[Items from a data source]
»»
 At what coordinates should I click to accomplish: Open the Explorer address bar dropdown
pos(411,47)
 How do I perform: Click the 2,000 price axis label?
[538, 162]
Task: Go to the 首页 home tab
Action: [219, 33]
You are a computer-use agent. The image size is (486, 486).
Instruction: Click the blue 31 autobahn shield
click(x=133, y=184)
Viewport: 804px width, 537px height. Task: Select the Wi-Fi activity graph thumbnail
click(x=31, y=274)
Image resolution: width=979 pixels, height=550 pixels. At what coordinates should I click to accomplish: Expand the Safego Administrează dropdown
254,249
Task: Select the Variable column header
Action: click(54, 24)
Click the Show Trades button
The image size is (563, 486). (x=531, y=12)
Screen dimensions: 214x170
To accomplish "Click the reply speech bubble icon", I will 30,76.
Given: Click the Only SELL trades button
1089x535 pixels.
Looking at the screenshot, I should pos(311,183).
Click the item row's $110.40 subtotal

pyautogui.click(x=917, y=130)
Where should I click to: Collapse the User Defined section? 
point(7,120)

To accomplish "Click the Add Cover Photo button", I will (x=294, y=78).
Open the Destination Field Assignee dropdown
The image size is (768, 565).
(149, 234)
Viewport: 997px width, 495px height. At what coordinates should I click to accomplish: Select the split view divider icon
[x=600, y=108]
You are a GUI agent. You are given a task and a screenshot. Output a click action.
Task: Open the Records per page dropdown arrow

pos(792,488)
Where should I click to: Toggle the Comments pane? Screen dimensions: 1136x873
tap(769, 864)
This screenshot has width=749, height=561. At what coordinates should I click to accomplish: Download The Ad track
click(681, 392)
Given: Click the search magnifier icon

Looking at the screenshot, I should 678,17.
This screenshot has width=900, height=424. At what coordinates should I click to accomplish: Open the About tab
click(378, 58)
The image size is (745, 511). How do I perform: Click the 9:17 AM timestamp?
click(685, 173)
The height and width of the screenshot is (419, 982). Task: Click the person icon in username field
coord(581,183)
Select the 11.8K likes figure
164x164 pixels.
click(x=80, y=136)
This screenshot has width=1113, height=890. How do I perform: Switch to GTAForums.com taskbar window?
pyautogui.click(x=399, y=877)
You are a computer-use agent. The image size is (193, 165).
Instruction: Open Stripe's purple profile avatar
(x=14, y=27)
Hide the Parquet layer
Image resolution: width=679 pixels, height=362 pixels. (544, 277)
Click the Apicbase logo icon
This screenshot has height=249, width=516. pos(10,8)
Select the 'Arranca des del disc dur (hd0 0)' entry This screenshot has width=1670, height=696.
««
▸ GOAL OF THE EXERCISE
Find each line in the records above that contains "agent", and copy it.

▸ RESPONSE
You are a computer-use agent. The image size is (486, 486).
You are a GUI agent. You are given a task and a screenshot. Output a click action.
You are a computer-use agent. The image size is (193, 165).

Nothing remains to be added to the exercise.